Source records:
*** Begin section ***
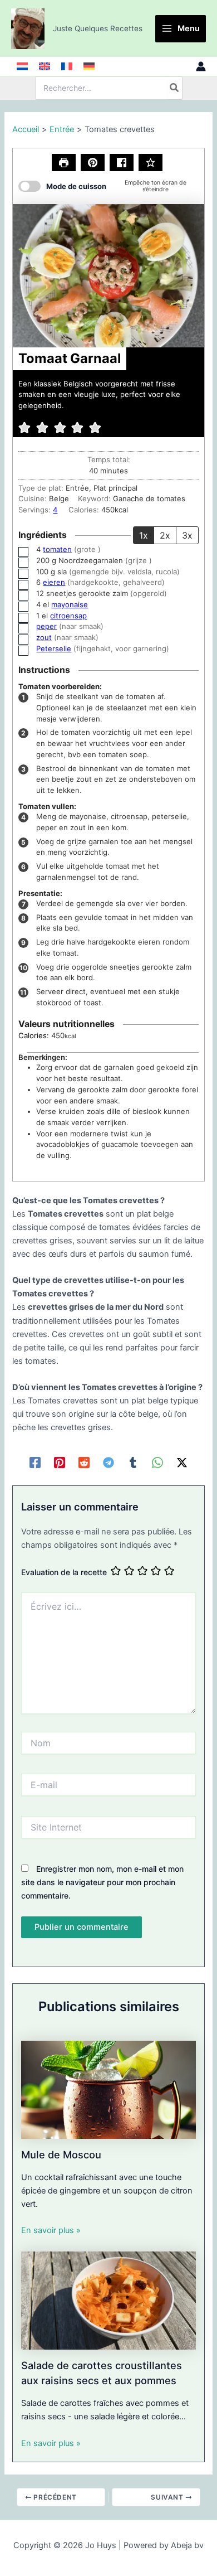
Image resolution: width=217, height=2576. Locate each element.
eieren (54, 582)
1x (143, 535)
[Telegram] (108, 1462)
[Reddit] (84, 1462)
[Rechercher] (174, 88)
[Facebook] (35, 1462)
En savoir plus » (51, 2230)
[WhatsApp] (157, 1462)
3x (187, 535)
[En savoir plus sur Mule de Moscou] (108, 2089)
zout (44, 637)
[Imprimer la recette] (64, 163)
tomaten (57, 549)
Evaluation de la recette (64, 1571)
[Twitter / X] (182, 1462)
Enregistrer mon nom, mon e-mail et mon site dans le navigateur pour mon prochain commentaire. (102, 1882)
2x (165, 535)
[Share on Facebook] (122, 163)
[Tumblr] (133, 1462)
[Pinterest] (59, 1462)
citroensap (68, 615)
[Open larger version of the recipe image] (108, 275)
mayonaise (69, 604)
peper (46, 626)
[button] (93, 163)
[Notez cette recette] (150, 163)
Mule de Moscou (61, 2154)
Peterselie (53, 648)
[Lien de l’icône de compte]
*** End section ***
Could you repeat every record exactly as written, with the pictures left out?

Image resolution: width=217, height=2576. Locate each element.
eieren (54, 582)
1x (143, 535)
[Telegram] (108, 1462)
[Reddit] (84, 1462)
[Rechercher] (174, 88)
[Facebook] (35, 1462)
En savoir plus » (51, 2230)
[WhatsApp] (157, 1462)
3x (187, 535)
[En savoir plus sur Mule de Moscou] (108, 2089)
zout (44, 637)
[Imprimer la recette] (64, 163)
tomaten (57, 549)
Evaluation de la recette (64, 1571)
[Twitter / X] (182, 1462)
Enregistrer mon nom, mon e-mail et mon site dans le navigateur pour mon prochain commentaire. (102, 1882)
2x (165, 535)
[Share on Facebook] (122, 163)
[Tumblr] (133, 1462)
[Pinterest] (59, 1462)
citroensap (68, 615)
[Open larger version of the recipe image] (108, 275)
mayonaise (69, 604)
peper (46, 626)
[button] (93, 163)
[Notez cette recette] (150, 163)
Mule de Moscou (61, 2154)
Peterselie (53, 648)
[Lien de l’icône de compte]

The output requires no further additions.